Gilbert was not proof against these words and the honest tears by which they were accompanied. Many shy hesitating tokens of affection in his former intercourse with Alfred Barton, suddenly recurred to his mind, with their true interpretation. His load had been light, compared to his mother's; he had only learned the true wrong in the hour of reparation; and moreover, in assuming his father's name he became sensitive to the prominence of its shame.

“Father,” he answered, “if you have forfeited a son's obedience, you have still a man's claim to be helped. Mother is right; it is in your power to come nearer to us.
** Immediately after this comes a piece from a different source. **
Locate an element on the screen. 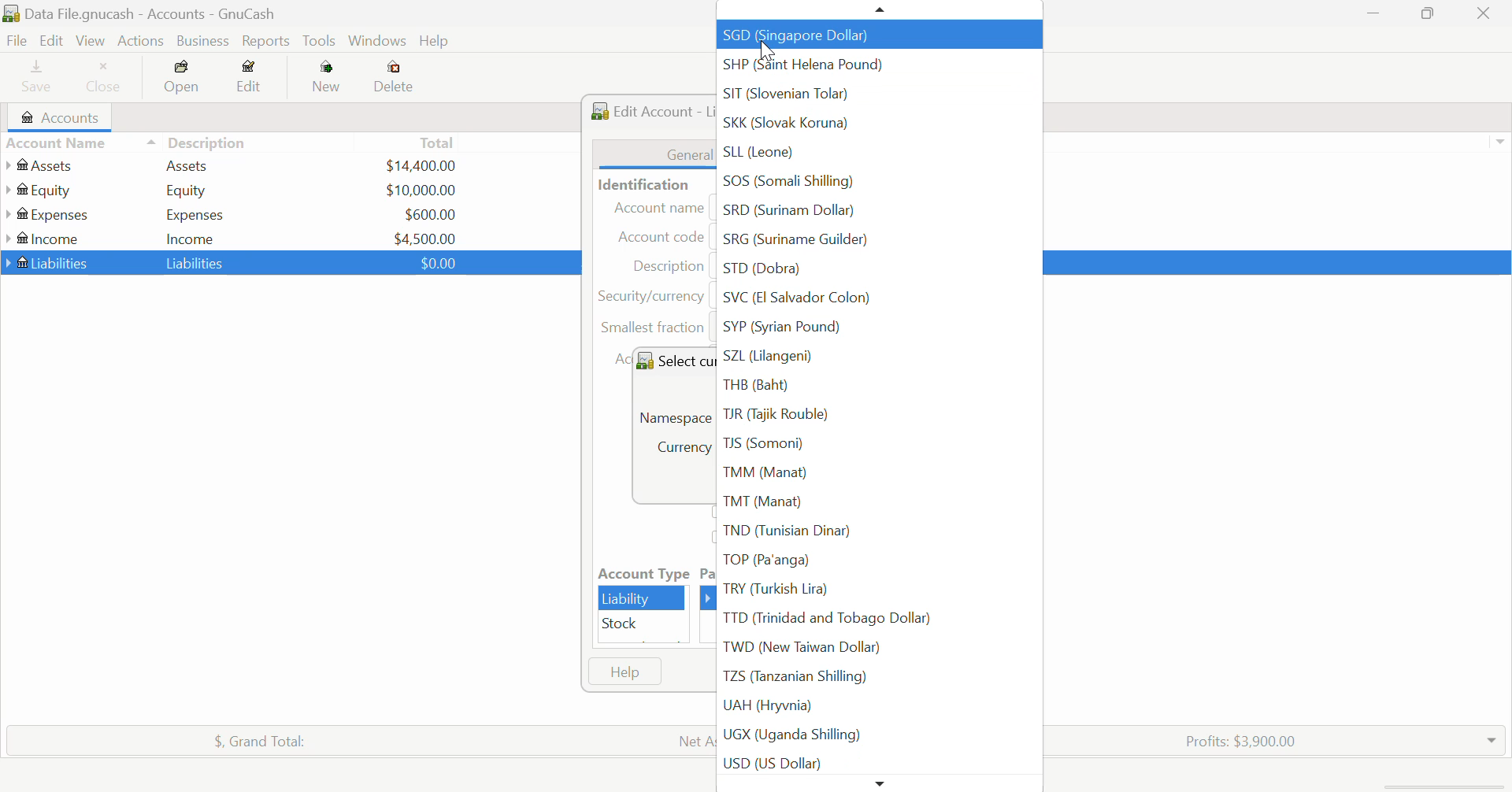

She must stand aside and wait; but I can cross the line which separates you, and from this time on I shall never cross it to remind you of what is past and pardoned, but to help you, and all of us, to forget it!”

Martha laid her hand upon Gilbert's shoulder, leaned up and kissed him upon the cheek.

“Rest here!” she said. “Let a good word close the subject! Gilbert, take your father out and show him your farm. Mother, it is near dinner-time; I will help you set the table. After dinner, Mr. Barton, you and I will ride home together.”

Her words were obeyed; each one felt that no more should be said at that time. Gilbert showed the barn, the stables, the cattle in the meadow, and the fields rejoicing in the soft May weather; Martha busied herself in kitchen and cellar, filling up the pauses of her labor with cheerful talk; and when the four met at the table, so much of the constraint in their relation to each other had been conquered, that a stranger would never have dreamed of the gulf which had separated them a few hours before. Martha shrewdly judged that when Alfred Barton had eaten at his wife's table, they would both meet more easily in the future. She did not expect that the breach could ever be quite filled; but she wished, for Gilbert's sake, to make it as narrow as possible.

After dinner, while the horses were being saddled, the lovers walked down the garden-path, between the borders of blue iris and mountain-pink.

“Gilbert,” said Martha, “are you satisfied with what has happened?”

“Yes,” he answered, “but it has shown to me that something more must be done.”

“What?”

“Martha, are these the only two who should be brought nearer?”

She looked at him with a puzzled face. There was a laughing light in his eyes, which brought a new lustre to here, and a delicate blush to her fair cheeks.

“Is it not too soon for me to come?” she whispered.

“You have come,” he answered; “you were in your place; and it will be empty—the house will be lonely, the farm without its mistress—until you return to us!”